[START RAW DATA]

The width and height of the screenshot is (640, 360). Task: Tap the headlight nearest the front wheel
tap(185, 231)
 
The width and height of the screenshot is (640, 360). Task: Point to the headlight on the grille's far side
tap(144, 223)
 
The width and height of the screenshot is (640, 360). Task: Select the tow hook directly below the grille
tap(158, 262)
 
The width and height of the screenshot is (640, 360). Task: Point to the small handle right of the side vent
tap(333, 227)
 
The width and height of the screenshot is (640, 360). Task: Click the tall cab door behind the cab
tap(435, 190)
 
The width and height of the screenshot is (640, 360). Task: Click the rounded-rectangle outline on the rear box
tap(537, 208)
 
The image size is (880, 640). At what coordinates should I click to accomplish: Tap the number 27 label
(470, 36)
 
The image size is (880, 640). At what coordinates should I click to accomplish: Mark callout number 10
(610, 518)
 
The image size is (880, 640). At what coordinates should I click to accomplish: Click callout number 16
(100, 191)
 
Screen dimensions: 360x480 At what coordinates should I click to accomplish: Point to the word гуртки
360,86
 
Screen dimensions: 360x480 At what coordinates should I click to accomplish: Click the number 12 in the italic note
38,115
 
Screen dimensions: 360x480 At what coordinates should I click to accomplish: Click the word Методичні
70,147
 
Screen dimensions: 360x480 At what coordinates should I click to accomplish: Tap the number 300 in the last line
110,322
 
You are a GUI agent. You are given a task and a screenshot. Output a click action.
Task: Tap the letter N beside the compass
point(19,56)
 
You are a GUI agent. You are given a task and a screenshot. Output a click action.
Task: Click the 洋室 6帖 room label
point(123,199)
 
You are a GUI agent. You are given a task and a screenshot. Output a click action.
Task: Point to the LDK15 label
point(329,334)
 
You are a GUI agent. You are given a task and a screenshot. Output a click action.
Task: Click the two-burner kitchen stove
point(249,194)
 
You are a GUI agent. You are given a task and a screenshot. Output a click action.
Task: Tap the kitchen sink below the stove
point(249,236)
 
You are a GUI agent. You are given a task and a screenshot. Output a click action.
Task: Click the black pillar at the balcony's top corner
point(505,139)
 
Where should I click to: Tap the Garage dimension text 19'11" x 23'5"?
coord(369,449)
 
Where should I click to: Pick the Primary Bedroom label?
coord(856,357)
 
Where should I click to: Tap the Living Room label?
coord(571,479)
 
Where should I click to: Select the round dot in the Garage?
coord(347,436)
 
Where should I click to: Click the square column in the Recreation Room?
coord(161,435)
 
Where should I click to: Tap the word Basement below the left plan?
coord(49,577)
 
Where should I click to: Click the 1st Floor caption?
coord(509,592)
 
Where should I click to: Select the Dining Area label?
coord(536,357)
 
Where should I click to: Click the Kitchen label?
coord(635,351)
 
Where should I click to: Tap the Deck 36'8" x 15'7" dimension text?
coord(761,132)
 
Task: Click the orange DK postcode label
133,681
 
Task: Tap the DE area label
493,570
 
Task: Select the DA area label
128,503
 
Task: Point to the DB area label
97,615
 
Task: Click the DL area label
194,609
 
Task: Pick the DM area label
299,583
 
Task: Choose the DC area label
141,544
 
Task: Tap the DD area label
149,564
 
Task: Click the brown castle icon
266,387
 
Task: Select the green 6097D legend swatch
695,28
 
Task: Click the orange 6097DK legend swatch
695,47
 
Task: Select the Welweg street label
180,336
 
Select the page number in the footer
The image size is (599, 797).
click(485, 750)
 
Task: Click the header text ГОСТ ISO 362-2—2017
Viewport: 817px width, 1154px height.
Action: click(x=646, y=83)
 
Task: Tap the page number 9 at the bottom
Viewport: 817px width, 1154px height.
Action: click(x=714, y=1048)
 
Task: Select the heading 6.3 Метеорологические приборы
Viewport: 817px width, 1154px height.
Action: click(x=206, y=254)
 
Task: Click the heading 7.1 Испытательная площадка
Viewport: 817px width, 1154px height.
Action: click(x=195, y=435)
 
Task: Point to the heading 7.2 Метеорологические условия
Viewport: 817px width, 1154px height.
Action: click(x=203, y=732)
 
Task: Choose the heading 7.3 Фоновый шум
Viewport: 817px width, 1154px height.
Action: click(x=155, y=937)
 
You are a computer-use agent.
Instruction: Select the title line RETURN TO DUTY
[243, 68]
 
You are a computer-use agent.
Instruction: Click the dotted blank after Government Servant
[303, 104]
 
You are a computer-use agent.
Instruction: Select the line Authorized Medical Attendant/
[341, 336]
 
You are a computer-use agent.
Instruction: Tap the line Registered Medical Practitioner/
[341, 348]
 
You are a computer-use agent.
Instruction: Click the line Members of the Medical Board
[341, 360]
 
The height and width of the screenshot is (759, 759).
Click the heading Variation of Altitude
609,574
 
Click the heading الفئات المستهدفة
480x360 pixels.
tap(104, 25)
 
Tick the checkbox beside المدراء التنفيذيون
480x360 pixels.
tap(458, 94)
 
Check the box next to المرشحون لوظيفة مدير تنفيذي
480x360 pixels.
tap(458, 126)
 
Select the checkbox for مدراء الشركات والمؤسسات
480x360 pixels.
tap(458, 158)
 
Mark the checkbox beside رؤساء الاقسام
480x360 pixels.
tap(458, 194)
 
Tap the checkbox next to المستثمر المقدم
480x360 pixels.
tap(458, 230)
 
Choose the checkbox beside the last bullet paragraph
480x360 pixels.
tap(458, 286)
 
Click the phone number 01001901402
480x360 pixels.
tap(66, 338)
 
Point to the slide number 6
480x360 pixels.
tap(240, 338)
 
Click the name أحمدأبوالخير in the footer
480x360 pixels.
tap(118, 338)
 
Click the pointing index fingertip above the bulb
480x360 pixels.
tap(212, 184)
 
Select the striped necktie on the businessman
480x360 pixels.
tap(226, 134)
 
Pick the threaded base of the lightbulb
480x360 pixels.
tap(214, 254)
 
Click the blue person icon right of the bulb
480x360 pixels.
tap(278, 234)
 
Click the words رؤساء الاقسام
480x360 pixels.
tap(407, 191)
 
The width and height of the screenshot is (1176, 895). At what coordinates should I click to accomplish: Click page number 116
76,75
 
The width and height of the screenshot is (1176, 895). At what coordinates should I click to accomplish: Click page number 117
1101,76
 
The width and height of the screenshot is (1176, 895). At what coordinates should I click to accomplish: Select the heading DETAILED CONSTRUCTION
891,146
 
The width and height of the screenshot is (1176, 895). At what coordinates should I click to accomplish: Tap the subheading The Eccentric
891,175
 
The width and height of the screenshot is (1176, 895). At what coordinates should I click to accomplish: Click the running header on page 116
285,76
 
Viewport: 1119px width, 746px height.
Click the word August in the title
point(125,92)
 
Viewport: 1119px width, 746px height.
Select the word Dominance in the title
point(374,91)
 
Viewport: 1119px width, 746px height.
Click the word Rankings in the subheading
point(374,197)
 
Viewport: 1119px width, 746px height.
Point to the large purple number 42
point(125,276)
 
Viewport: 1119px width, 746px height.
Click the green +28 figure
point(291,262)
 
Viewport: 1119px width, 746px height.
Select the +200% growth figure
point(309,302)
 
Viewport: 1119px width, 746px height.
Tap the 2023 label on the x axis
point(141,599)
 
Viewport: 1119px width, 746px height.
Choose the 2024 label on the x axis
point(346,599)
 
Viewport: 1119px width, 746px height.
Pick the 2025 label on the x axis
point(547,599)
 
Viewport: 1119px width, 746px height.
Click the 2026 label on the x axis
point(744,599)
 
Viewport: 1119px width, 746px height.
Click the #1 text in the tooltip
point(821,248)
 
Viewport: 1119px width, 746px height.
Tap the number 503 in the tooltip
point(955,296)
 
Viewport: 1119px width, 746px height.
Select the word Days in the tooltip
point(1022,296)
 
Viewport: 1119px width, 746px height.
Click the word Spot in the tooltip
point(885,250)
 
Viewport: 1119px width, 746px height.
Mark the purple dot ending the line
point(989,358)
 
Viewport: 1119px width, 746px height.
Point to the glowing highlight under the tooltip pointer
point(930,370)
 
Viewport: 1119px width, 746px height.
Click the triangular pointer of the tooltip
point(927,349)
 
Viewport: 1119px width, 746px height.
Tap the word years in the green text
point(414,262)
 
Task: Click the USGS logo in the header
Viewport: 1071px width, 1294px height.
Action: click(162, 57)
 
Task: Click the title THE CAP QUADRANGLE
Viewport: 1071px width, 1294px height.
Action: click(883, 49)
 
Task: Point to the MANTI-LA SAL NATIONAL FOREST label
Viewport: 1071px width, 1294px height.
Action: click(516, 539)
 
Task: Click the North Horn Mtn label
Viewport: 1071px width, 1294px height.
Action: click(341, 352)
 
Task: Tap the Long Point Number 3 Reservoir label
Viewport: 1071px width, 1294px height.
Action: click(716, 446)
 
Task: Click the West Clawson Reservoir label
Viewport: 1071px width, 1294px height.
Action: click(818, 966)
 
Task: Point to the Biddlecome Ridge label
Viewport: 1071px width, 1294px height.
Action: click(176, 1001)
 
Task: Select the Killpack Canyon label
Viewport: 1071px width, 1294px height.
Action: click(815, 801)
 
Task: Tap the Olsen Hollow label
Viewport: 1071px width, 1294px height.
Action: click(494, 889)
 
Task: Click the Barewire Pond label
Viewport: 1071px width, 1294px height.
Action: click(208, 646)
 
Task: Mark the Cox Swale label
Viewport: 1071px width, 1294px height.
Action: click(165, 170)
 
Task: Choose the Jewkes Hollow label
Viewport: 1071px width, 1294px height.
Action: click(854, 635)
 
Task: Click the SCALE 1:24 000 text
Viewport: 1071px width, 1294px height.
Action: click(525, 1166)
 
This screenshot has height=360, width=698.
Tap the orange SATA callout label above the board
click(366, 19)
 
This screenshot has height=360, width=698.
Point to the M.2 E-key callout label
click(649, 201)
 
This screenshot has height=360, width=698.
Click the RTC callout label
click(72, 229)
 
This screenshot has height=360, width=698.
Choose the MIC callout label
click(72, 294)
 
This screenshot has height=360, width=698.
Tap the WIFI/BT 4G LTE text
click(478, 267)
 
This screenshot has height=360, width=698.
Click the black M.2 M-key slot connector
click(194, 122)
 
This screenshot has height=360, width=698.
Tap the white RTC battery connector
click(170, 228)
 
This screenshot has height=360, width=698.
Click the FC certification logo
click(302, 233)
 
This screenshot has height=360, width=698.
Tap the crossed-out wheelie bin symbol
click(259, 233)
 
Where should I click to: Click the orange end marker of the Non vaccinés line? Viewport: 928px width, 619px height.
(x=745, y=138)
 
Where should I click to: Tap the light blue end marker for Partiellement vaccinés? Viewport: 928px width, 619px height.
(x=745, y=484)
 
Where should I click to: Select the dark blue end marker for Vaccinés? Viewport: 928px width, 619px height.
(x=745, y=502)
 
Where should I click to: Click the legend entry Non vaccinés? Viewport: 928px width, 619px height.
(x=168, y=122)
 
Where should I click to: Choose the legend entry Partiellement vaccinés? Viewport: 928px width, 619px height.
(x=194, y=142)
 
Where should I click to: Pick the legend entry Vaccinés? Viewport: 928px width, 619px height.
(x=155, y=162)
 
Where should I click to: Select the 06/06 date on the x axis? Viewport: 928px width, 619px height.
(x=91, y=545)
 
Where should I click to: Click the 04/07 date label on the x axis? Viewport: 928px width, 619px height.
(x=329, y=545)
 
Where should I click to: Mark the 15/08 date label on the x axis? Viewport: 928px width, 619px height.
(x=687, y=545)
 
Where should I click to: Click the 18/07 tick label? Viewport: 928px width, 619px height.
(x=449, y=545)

[END RAW DATA]

Reproduce word for word the entries that start at the line containing "Where should I click to: Choose" and end after the line containing "(x=329, y=545)", with both of those lines included.

→ **FINAL RESULT**:
Where should I click to: Choose the legend entry Partiellement vaccinés? Viewport: 928px width, 619px height.
(x=194, y=142)
 
Where should I click to: Pick the legend entry Vaccinés? Viewport: 928px width, 619px height.
(x=155, y=162)
 
Where should I click to: Select the 06/06 date on the x axis? Viewport: 928px width, 619px height.
(x=91, y=545)
 
Where should I click to: Click the 04/07 date label on the x axis? Viewport: 928px width, 619px height.
(x=329, y=545)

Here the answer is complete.